Monitoring Recommendations

While audits help in identifying code-level issues in the current implementation and potentially the code deployed in production, we encourage the Matter Labs team to consider incorporating monitoring activities in the production environment. Ongoing monitoring of deployed contracts helps in identifying potential threats and issues affecting the production environment. Hence, with the goal of providing a complete security assessment, we want to extend the recommendations of our previous audit based on the new features.

Upgrades: The Diamond pattern is still the central piece of upgradeability. However, the proposal of upgrades is split into two functions: a transparent mode and a shadow mode. These respectively emit the events ProposeTransparentUpgrade and ProposeShadowUpgrade. While the transparent mode works as the previous proposal, the shadow mode allows upgrades with unexposed diamond cuts. Nonetheless, this upgrade must be approved by the security council and does not underlie the time delay.

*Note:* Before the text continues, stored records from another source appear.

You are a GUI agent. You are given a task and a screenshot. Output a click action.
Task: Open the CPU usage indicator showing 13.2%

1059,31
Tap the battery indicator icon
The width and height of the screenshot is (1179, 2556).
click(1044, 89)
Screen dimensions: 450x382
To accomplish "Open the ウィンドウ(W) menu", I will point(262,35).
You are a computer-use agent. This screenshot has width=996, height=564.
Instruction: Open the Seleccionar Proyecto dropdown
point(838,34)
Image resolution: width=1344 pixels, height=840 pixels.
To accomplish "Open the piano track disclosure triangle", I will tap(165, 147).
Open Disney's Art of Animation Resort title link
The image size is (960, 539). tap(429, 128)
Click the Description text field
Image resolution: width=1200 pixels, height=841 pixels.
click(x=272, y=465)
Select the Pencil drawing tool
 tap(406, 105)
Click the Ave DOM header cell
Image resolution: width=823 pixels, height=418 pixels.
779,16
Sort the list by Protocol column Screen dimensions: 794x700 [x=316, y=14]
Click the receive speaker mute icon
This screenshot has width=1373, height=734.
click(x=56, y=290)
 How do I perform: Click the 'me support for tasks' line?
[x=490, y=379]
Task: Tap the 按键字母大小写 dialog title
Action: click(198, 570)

As the upgrade can be ambiguous, these proposals and executions should be thoroughly monitored.

Governance: The governance aspect of the layer 1 contracts got extended by an AllowList contract. The owner of the contract can thereby manage different access modes for a target address:

  • Public – Anyone can call everything.
  • SpecialAccessOnly – Dedicated addresses can call dedicated functions.
  • Closed – No one can call anything.

Contracts enable the allowlist by applying a modifier to the respective functions. The modifier then checks against the AllowList contract to determine whether the caller is eligible to make the call.

As part of maintaining this allowlist, the following events are emitted:

  • UpdateAccessMode – changing the high-level permission
  • UpdateCallPermission – changing the permission per caller, target, and function
  • NewPendingOwner – initiating a new owner for the allowlist
  • NewOwner – acceping the ownership of the allowlist

It is important to monitor whether suspicious addresses are given the permission to call sensitive functions of the system. Unplanned changes to the access mode could also indicate a DoS (Denial-of-Service) attack. Lastly, any changes to the function-critical owner role should carefully be tracked.